Брунгильда закрыла глаза. Дети моря будут строить козлятники. И ведь будут. Тут и думать нечего. И коз примут. И станут пасти, оберегать, защищать, чесать… будут возиться, если это даст шанс выжить.
Вот только ничего не бывает даром.
– Я взял на себя смелость привезти первую дюжину.
– И что взамен? – отец тоже не был глуп.
– Взамен… конечно, можно составить договор… скажем, о том, что две трети прибыли принадлежать будет мне, как человеку, который возьмет на себя труд вложиться в сие предприятие деньгами. Однако мне более по нраву другой вариант.
Он потер ладони и уставился на Брунгильду.
Стало быть, не ошиблась она в своих предположениях.
– Тот, о котором мы уже говорили. И я готов повториться. Ваша дочь вполне достигла того возраста, в котором деве пристало покинуть отчий дом.
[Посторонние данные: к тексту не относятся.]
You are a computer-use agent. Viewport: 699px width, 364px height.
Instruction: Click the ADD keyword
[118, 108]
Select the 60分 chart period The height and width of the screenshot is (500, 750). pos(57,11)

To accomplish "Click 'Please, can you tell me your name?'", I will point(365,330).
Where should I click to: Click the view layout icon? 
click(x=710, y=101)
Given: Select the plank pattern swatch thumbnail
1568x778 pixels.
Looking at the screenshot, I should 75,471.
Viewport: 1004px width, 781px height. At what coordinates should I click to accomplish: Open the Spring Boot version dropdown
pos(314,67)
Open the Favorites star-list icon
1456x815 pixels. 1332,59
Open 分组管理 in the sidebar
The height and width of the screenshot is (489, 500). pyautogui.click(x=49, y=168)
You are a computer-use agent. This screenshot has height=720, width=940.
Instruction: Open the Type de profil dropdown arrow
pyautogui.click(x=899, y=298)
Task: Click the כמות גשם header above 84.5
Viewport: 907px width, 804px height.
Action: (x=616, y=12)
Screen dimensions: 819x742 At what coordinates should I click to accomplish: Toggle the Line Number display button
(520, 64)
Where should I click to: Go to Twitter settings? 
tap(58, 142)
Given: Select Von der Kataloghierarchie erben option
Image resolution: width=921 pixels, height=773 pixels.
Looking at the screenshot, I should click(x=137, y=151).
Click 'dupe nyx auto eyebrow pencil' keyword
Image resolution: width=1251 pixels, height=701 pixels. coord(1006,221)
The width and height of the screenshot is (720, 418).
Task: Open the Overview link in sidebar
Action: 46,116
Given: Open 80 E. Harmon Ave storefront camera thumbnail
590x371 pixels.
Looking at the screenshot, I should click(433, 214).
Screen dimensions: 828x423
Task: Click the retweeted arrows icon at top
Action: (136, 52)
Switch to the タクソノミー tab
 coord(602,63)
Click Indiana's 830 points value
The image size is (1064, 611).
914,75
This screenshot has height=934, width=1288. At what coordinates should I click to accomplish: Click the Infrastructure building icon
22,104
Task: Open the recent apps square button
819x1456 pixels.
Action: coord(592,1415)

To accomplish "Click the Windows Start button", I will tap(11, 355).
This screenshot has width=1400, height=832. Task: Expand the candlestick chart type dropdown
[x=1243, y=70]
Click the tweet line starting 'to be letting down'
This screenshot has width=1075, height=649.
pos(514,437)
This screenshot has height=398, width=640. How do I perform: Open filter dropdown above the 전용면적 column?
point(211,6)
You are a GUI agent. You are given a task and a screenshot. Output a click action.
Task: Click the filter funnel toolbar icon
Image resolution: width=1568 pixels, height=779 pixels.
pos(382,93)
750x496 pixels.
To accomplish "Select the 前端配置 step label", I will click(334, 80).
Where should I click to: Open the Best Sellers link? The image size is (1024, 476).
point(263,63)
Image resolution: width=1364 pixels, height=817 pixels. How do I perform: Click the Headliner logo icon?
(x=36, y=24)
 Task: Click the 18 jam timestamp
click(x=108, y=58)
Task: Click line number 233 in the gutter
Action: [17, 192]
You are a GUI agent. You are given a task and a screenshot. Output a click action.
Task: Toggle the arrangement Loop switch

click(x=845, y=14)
Мой же племянник холост.
Торвальд заскрипел зубами.
Сдержался.
– Вы ведь думали над моим предложением?
Думали.
Долго.
Искали выход… и про этих треклятых коз… нет, про коз не думали, а вот про старый промысел, о котором ныне говорили шепотом. О том, что руки крепки и клинки злы, корабли быстры, а в морях хватает добычи. Вот только…
…слишком многие не вернутся из такого похода.
А Торвальд Рваное ухо не любил терять людей. И если можно иначе, что ж, Брунгильда смирится.
– Прекрасная Брунгильда, – слегка дрогнувшим голосом произнес паренек, упав зачем-то на одно колено. Он и без того не отличался ростом и статью, едва доставай Брунгильде до уха, а ныне в позе этой нелепой и вовсе выглядел жалким. – Я был поражен вами с первого взгляда! И стрелы богов пронзили трепещущее сердце мое, не оставив в нем… в нем…
Он поглядел на дядю и как-то обреченно продолжил:
– Ничего, кроме любви к вам! А потому умоляю вас сделать меня счастливейшим человеком во всем мире! И согласиться… – голос вновь сорвался, а взгляд сделался до того жалобным, что Брунгильда даже посочувствовала.
Ей-то что? Замуж?
Все выходят. Она уже и привыкла-то к подобной мысли. А он? Небось, не привык. Может, у него другая на сердце этом, чего бы он там ни плел. Но опять же, мог бы сказать дядюшке, чтоб не неволил.
Или решимости не хватило?
Плохо.
Хуже слабого мужа только слабый корабль.
– Согласиться, – повторил он жалобно. – Стать… моей… ж-ж-ж… женой!
Брунгильда шагнула вперед, готовая вложить руку – если это надо, чтобы все выжили, что ж, она выйдет замуж и за это недоразумение – но тут раздался хриплый вопль.